Ninche Alston, B.S., M.S.
Consultant, Animal Specialist
e-mail: alston@pharm.stonybrook
Ninche Alston received his BS and MS degrees in Biology at Adelphi University in Garden City New York. Most recently, in the department of pharmacology at Stony Brook University he worked on the signaling mechanism that promotes neural progenitor cell recruitment after brain injury. Prior to this study he successfully generated a mouse model by modifying chromosome-engineered alleles via germline transmission. This included the corresponding lesion present in autistic patients (16p deletion), as well as the reciprocal lesion (16p duplication), and the conditional model (the floxed deletion). This work was conducted at Cold Spring Harbor Laboratory at Cold Spring Harbor, New York.
Having also worked on the Endocrine pancreas in the Dept of Diabetes, Endocrinolgy and Metabolism at Vanderbilt University in Nashville TN, and the Exocrine Pancreas in the dept of Pharmacological Sciences at Stony Brook University, Ninche has a broad knowledge of the pancreas. Currently he is developing new animal models to test the efficacy of various novel anti-cancer drugs.
Selected Publications:
1. Weeks BS, Alston NI, Cadet P, Zhu W, Rialas C, and Stefano GB. Morphine reduces herpes simplex virus-1 pathogenesis in the murine flank. (2001). International Journal of Molecular Medicine 8: 303-307.
2. Peter O. Wiebe PO, Zaret KS, Alston NI, V.E. Wright CV, Stein RW, and Gannon M. Ptf1a binds to and activates Area III, a highly conserved region of the Pdx1 promoter that mediates early pancreas-wide Pdx1 expression Mol.
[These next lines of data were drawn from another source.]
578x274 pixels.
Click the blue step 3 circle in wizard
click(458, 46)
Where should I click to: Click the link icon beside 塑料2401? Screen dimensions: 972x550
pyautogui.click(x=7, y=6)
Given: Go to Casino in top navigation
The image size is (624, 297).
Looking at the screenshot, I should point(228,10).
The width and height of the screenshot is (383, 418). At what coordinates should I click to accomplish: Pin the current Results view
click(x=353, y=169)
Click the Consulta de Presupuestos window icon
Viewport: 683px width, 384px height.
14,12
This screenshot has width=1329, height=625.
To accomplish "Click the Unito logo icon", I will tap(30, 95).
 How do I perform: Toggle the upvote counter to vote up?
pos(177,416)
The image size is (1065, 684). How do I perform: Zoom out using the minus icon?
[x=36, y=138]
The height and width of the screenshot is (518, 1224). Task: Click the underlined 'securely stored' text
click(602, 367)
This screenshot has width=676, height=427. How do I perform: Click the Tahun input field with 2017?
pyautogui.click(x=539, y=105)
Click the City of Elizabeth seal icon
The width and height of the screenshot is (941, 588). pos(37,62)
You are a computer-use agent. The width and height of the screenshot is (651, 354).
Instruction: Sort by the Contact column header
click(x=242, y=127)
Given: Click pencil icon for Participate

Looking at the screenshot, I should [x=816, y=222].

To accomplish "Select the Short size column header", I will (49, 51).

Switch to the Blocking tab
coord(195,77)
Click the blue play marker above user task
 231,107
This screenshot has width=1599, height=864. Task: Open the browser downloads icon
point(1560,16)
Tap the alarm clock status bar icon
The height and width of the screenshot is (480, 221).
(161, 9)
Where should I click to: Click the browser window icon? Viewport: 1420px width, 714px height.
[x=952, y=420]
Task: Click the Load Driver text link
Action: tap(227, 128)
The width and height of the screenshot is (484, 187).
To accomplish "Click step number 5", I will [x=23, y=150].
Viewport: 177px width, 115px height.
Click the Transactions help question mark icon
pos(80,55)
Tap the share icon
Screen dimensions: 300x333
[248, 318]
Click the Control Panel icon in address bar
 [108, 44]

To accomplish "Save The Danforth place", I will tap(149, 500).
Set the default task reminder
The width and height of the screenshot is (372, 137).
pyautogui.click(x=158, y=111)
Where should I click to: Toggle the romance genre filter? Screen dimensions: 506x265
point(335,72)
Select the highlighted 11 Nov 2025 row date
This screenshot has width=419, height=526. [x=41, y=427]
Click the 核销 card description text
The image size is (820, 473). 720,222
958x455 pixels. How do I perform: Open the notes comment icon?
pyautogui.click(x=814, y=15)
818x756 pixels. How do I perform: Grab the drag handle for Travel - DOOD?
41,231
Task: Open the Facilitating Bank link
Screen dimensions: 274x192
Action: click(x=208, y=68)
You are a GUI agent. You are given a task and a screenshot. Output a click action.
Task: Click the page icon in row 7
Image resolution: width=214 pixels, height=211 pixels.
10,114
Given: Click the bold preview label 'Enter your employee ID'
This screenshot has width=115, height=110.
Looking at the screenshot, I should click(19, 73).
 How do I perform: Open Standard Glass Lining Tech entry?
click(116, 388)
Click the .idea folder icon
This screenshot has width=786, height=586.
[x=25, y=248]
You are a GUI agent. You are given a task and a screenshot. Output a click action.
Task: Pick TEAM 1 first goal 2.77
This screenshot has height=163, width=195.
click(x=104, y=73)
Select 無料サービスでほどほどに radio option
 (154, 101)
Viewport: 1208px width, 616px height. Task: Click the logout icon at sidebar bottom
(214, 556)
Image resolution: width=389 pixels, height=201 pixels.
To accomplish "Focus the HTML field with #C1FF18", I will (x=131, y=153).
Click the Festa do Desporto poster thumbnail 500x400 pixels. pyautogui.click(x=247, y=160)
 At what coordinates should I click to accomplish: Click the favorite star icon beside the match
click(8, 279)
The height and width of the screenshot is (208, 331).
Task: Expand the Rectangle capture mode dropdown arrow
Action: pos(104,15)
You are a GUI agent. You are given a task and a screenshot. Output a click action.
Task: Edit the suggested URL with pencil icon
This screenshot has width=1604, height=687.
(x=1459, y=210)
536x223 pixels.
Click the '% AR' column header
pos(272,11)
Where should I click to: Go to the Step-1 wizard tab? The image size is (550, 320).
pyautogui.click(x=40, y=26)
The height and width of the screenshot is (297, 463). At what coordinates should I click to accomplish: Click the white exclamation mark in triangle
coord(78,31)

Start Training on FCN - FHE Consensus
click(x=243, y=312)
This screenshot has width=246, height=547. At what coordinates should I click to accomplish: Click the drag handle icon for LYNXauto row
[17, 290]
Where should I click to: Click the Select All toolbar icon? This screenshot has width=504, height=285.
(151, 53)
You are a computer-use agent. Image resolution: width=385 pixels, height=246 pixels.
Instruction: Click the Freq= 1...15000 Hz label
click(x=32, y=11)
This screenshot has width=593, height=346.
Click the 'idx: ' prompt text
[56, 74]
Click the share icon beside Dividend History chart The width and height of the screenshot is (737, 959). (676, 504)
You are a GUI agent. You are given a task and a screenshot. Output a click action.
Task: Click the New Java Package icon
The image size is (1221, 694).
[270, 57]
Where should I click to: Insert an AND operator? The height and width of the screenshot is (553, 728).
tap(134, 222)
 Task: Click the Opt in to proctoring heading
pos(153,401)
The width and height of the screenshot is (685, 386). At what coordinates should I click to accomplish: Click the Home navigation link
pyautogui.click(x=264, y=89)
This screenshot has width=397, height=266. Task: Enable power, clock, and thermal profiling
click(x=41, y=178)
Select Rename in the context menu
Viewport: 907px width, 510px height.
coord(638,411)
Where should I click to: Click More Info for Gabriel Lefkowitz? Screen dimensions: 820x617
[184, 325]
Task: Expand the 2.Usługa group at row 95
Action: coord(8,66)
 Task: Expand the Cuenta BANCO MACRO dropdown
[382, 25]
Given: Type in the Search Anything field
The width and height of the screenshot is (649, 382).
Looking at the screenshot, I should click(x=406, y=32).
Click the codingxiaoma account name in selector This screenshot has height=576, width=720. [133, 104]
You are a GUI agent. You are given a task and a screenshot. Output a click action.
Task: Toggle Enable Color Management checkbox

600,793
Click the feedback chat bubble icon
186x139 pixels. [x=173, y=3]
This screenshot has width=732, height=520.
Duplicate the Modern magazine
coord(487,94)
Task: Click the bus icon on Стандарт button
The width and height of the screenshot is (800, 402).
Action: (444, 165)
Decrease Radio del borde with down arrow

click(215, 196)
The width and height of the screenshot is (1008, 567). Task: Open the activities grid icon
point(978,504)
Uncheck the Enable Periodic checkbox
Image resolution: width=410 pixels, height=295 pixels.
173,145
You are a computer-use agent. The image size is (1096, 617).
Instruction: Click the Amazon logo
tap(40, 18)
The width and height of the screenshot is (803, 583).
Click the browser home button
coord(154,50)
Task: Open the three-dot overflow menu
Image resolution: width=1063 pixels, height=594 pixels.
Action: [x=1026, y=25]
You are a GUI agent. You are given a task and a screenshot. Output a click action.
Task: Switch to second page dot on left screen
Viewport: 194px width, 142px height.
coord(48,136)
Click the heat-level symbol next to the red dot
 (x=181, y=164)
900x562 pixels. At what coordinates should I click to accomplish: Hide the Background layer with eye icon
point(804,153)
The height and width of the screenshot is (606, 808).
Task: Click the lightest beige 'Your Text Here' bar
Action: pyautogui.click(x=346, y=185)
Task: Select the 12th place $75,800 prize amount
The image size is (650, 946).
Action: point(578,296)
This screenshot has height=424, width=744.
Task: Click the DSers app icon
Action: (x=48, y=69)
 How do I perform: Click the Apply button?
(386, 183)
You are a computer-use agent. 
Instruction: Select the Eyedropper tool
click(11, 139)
Cell. Biol. published ahead of print on 2 April 2007, doi:10.1128/MCB.01978-06.
3. Bombardelli L, Carpenter ES, Wu AP, Alston N, DelGiorno KE, and Crawford HC. Pancreas-Specific Ablation of ß1 Integrin Induces Tissue Degeneration by Disrupting Acinar Cell Polarity. Gastroenterology, Volume 138, Issue 7, Pages 2531-2540.e4, June 2010.